Baseline hormone levels and biopsy results confirmed the suspicion of hyperestrogenism secondary to accidental THRT exposure in the three dogs. After interpretation of diagnostic results, the owner was advised to contact her physician regarding possible alternative treatment options. Following discontinuation of THRT by the owner, all three dogs had complete resolution of their alopecia and symptoms of feminization within 4 mo.
Household 3
The third household consisted of two unrelated dogs: a 7 yr old castrated male basenji (case 5) adopted 1.5 years prior to presentation and an 11 yr old spayed female basenji (case 6) with a historical diagnosis of Fanconi syndrome. The two dogs were presented for progressive alopecia of 1 and 2.5 yr duration, respectively. Both cases had blood work and dermatophyte test medium cultures performed prior to presentation. In both cases, culture yielded no growth and both dogs had a total T4 level within normal limits. Regarding case 5, a CBC, serum biochemical analysis, and low-dose dexamethasone suppression test were all within normal limits.
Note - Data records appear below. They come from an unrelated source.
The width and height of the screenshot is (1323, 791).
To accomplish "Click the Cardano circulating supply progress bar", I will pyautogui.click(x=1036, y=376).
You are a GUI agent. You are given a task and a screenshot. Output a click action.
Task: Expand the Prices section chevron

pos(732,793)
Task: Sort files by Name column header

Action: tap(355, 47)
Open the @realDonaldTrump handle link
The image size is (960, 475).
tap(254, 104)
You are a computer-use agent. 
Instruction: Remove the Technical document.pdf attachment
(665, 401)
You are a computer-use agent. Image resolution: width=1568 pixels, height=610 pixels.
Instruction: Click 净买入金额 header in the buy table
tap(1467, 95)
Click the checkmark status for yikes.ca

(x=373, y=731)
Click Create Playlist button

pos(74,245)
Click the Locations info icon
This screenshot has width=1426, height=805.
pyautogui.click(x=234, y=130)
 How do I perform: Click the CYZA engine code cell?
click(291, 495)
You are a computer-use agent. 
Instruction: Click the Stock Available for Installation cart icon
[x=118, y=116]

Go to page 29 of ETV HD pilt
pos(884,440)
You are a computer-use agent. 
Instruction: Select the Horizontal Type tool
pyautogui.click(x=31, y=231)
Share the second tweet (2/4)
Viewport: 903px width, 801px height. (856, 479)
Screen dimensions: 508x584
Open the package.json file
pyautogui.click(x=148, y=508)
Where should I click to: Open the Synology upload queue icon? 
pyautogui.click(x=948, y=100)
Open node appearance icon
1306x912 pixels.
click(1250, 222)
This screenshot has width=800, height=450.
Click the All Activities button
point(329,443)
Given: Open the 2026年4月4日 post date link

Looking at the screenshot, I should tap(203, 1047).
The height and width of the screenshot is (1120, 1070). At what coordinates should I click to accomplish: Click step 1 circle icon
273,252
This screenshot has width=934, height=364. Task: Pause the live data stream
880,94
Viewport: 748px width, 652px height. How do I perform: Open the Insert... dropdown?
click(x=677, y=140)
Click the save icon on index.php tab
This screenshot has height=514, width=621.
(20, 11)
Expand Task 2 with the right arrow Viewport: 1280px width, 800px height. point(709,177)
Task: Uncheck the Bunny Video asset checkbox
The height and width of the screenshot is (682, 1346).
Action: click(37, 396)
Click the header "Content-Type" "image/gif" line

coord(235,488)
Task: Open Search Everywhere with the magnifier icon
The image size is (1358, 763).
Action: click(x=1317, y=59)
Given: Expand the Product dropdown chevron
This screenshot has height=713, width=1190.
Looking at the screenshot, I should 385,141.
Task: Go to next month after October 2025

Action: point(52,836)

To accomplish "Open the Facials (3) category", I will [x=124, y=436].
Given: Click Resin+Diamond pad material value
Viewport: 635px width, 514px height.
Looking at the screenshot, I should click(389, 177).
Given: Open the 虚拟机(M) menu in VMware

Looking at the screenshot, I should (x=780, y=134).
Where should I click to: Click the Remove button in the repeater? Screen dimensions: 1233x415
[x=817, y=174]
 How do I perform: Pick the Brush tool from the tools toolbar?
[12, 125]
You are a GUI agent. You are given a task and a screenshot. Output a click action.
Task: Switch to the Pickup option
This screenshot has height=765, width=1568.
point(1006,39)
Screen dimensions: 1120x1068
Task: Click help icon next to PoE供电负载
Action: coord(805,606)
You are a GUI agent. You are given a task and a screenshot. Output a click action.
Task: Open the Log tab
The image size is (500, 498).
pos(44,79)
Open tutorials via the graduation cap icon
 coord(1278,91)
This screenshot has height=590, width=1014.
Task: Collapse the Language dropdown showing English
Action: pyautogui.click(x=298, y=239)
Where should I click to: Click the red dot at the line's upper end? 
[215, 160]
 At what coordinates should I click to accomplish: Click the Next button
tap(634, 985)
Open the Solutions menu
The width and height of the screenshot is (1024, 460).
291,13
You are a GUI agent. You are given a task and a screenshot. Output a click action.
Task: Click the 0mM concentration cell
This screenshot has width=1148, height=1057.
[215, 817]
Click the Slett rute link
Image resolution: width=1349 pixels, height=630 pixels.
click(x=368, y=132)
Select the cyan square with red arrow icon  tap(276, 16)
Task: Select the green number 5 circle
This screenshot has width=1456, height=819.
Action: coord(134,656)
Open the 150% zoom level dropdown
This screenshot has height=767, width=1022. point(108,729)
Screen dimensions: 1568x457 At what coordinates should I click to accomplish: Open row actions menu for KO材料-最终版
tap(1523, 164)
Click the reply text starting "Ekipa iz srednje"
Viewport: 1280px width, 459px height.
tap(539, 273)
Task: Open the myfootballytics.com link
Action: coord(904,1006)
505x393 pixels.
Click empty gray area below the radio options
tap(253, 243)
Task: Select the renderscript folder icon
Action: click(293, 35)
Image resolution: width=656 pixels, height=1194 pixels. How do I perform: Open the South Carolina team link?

The CBC of case 6 was unremarkable, and only mild alterations consistent with the dog's history of Na bicarbonate supplementation and prior diagnosis of Fanconi syndrome were observed. This pre-existing condition was being managed by a veterinary internal medicine specialist at the time of presentation.
At the time of presentation to the authors, marked alopecia with hyperpigmentation along the ventral surfaces, lateral thorax, abdomen, and proximal extremities were observed in both cases (Figure 1). The presence of significant nipple enlargement with comedone formation in the surrounding skin was observed in both cases. Moderate vulvar enlargement was appreciated in case 6, while no other significant findings were noted with the rest of the general physical exam. Skin scrape samples for parasites were negative in both cases.
Citation: Journal of the American Animal Hospital Association 51, 2; 10.5326/JAAHA-MS-6247
Based on clinical presentation and physical exam findings, noninflammatory alopecia secondary to THRT exposure was suspected. Further questioning of the owner revealed an estradiol form of THRT use for the past 3 yr (the same product used by the owner in household 2). One 6 mm punch biopsy sample from alopecic areas on both dogs was acquired and submitted for histological evaluation. Serum samples were acquired from both dogs and shipped frozen overnight to the same laboratory used in the previously described cases for baseline estradiol, progesterone, and testosterone levels. Histopathology results were almost identical in both cases, demonstrating mild epidermal atrophy, mild to moderate orthokeratotic hyperkeratosis and infundibular hyperkeratosis, moderate basal melanosis, presence of kenogen follicles, and small sebaceous glands. In case 6, mild excessive trichilemmal keratinization was also appreciated. Baseline estradiol levels were elevated in both dogs (case 5, 577.08 pmol/L; reference range, 84.80–238.98 pmol/L; case 6, 526.05 pmol/L; reference range, 113.07–256.60 pmol/L), and progesterone levels were elevated in case 5 (2.77 nmol/L; 0.03–0.54 nmol/L). Testosterone levels were within normal limits in both cases.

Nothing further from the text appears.